Emsal Mahkeme Kararı İstanbul Bölge Adliye Mahkemesi 19. Hukuk Dairesi 2018/3166 E. 2018/2072 K. 22.11.2018 T.

Görüntülediğiniz mahkeme kararı kesinleşmiş bir karardır.

T.C.
İSTANBUL
BÖLGE ADLİYE MAHKEMESİ
19. HUKUK DAİRESİ
DOSYA NO: 2018/3166
KARAR NO : 2018/2072
T Ü R K M İ L L E T İ A D I N A
İ S T İ N A F K A R A R I
İNCELENEN KARARIN
MAHKEMESİ: İSTANBUL 15. ASLİYE TİCARET MAHKEMESİ
TARİHİ : 24/04/2018
NUMARASI : 2017/390 2018/456
DAVANIN KONUSU: Alacak (Hizmet Sözleşmesinden Kaynaklanan)
KARAR TARİHİ: 22/11/2018
İstanbul 15. Asliye Ticaret Mahkemesinin 24/04/2018 tarihli, 2017/390 Esas 2018/456 Karar sayılı dosyasında verilen karar istinaf incelemesi için dairemize tevzi edilmekle dairemiz yukarıda belirtilen esas sırasına kaydı yapıldı.
Dosya incelendi.
Davacı kurumun, tüzel kişiliğe sahip faaliyetlerinde özerk ve sorumluluğu sermayesi ile sınırlı bir kamu iktisadi kuruluşu olduğunu, kuruluş tarafından temizlik ve salon hizmetleri işi firmalardan hizmet satın alınarak, firmalarla yapılan sözleşmelerin eki teknik şartnamelerin Yasal sorumluluk başlıklı 13. Maddesi: “Şartnamenin konusu işin ifası firmanın bu işle ilgili olarak çalıştıracağı elaman ve araçlar bakımından, iş kanunu, vergi kanunları, SSK Mevzuatı, belediye tüzükleri ile ilgili kanun ve mevzuat hükümlerinin uygulamasından doğacak her türlü hukuki ve cezai sorumluluk doğrudan firmaya aittir.”

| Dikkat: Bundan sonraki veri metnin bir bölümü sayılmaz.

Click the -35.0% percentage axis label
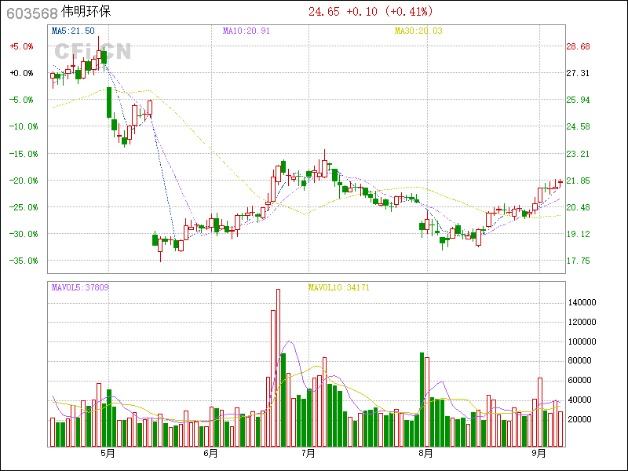This screenshot has height=471, width=628. point(21,261)
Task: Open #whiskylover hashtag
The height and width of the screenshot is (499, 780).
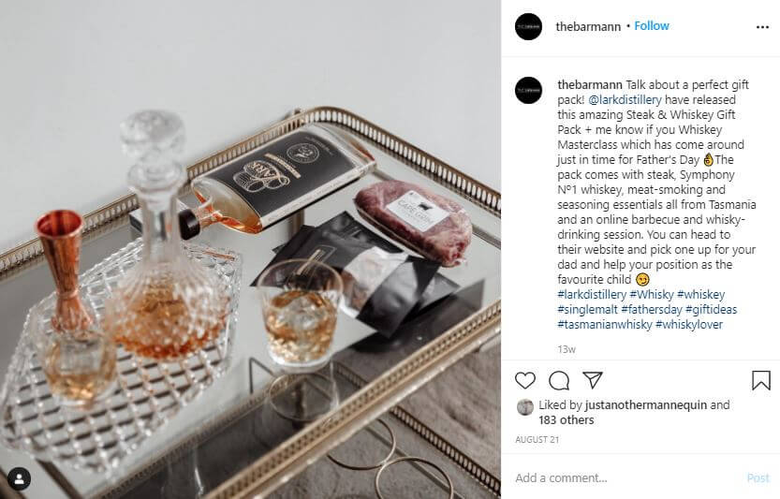Action: 689,324
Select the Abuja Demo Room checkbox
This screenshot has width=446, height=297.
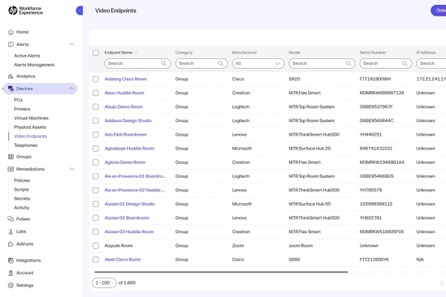(95, 107)
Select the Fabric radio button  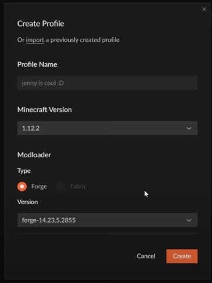point(61,187)
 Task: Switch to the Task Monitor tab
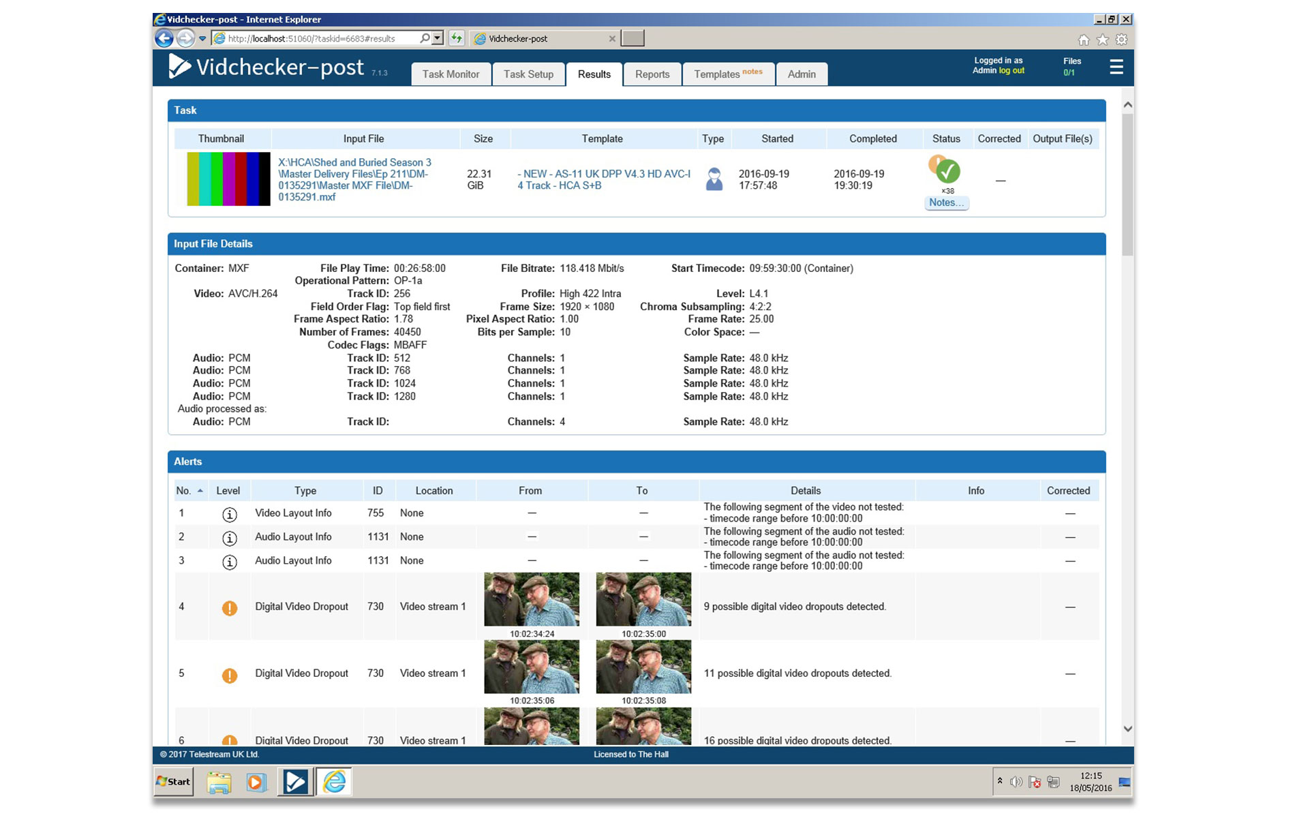tap(451, 74)
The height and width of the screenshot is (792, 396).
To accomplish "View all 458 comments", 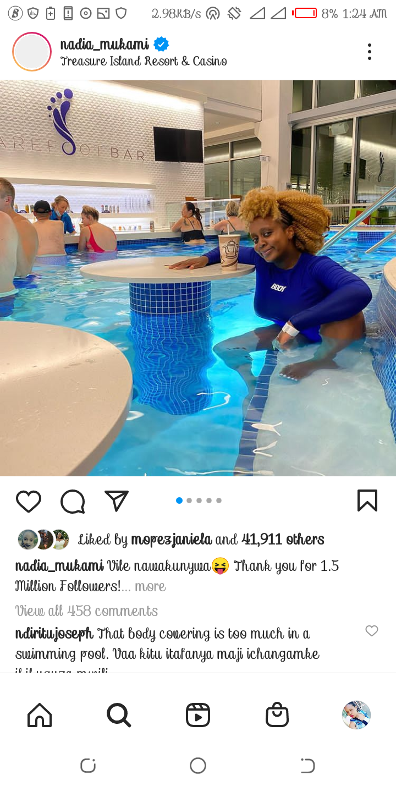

Aynca yapılan sözleşmelerin eki Teknik Şartnamenin “Yüklenicinin yükümlülükleri” başlıklı 8. Maddesinin 8. Bendi “ Sosyal Sigortalar Kurumu Başkanlığı mevzuatı ile hür türlü işçi ve işveren hakkındaki mevzuata göre işçi alınması, işçi haklarının ödenmesi, işçi çıkarılması ve sair konularda tüm sorumluluk yükleniciye ait olup, idare bu konuda sorumlu tutulamaz.” Hükmünü içerdiğini, İş akdi fesih edilen Ahmet Bozacı tarafından İstanbul 6. İş Mahkemesi 2012/427 E Sayılı dosyası ile kuruluş aleyhine feshin geçersizliği ve işe iade talepli dava ikame edildiği, yerel Mahkemenin kuruluşun asıl işveren olması nedeniyle davayı kabul ettiği, İstanbul 6. İş Mahkemesi 2012/427 E-2014/646 K Sayılı kararın Yargıtay 9. HD. 26.05.2015 tarih ve 2015/11970 E-2015/19057 K Sayılı karan işe onandığını, anılan kararın İstanbul 30. İcra Müdürlüğü 2015/17742 E sayılı dosyasından icraya konulduğunu, icra emrinin stopaj kesintisi yapıldıktan sonra 11.097,17 TL icraya ödendiğini,belirterek ; Kuruluşça davalı yüklenicilerin işçisi Ahmet Bozacı’ nın açtığı davada yargı kararı gereğince ödenen 11.097,17 TL nin ödeme tarihinden itibaren işleyecek ticari temerrüt faizi ile birlikte sorumlu olduklan dönemler itibariyle rücuan davalıdan tahsili ile yargılama giderleri ve vekalet ücretinin davalıya yükletilmesine karar verilmesini talep ve dava etmiştir.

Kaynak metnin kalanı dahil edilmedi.